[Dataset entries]
┄┄┄┄┄┄┄┄┄┄
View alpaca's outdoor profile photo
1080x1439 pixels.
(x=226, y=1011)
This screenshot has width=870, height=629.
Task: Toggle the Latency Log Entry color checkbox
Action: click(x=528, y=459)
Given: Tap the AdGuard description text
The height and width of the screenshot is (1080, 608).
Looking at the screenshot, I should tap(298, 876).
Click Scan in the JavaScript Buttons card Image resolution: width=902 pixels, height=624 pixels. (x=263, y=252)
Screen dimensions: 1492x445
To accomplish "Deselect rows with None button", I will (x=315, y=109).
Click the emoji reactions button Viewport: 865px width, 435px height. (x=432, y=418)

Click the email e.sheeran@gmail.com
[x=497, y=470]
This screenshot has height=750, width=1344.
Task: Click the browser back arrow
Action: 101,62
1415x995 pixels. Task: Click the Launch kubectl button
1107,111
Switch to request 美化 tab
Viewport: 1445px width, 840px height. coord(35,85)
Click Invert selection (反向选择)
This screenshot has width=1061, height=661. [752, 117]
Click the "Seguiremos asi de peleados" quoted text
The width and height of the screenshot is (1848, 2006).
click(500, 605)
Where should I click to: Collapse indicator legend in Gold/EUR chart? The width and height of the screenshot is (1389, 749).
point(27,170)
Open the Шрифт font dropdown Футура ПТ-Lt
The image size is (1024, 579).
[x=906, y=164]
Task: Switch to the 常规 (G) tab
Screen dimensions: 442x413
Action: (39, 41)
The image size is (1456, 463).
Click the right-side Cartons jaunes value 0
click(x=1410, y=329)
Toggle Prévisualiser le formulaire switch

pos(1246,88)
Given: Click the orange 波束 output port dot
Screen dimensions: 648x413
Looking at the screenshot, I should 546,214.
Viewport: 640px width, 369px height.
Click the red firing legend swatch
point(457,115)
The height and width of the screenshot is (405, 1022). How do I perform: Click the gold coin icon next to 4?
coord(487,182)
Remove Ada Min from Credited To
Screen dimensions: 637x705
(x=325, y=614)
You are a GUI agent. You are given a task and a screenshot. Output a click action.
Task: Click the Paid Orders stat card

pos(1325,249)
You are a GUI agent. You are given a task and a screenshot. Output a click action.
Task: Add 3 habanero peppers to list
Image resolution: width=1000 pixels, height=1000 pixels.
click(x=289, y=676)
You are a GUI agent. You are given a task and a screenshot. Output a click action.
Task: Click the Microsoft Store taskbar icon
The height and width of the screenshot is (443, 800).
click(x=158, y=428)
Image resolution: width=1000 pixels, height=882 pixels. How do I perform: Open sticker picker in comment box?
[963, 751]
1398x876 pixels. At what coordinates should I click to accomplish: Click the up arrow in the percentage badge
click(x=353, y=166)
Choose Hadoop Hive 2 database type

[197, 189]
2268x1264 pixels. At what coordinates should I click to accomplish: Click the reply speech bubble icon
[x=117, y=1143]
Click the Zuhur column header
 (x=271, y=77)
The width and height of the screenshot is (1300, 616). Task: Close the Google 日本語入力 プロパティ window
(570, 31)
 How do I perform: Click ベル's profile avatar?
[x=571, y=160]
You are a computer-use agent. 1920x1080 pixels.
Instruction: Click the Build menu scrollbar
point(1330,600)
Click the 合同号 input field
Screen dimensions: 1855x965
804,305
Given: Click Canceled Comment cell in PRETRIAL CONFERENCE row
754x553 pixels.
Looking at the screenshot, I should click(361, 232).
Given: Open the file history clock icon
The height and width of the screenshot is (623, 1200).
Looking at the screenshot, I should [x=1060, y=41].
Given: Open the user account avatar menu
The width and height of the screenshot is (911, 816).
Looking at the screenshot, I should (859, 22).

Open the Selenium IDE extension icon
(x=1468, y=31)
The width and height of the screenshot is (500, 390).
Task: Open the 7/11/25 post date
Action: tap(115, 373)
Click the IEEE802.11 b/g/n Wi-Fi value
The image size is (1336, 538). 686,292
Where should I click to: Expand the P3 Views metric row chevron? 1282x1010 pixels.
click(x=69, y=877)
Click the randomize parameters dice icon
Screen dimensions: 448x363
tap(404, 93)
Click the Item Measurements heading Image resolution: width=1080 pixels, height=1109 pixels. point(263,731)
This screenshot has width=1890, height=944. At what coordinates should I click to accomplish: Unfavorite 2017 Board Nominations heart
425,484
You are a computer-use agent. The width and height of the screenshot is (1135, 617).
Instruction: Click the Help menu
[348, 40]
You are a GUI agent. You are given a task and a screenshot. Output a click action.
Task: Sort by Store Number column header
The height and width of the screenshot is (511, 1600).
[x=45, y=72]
┄┄┄┄┄┄┄┄┄┄
_Your objective_
Set down the lines from the one with "You are a computer-use agent. The" through the end of the data above. Keep each exactly as written and add no other line.

_Your solution_
You are a computer-use agent. The width and height of the screenshot is (1135, 617).
Instruction: Click the Help menu
[348, 40]
You are a GUI agent. You are given a task and a screenshot. Output a click action.
Task: Sort by Store Number column header
The height and width of the screenshot is (511, 1600).
[x=45, y=72]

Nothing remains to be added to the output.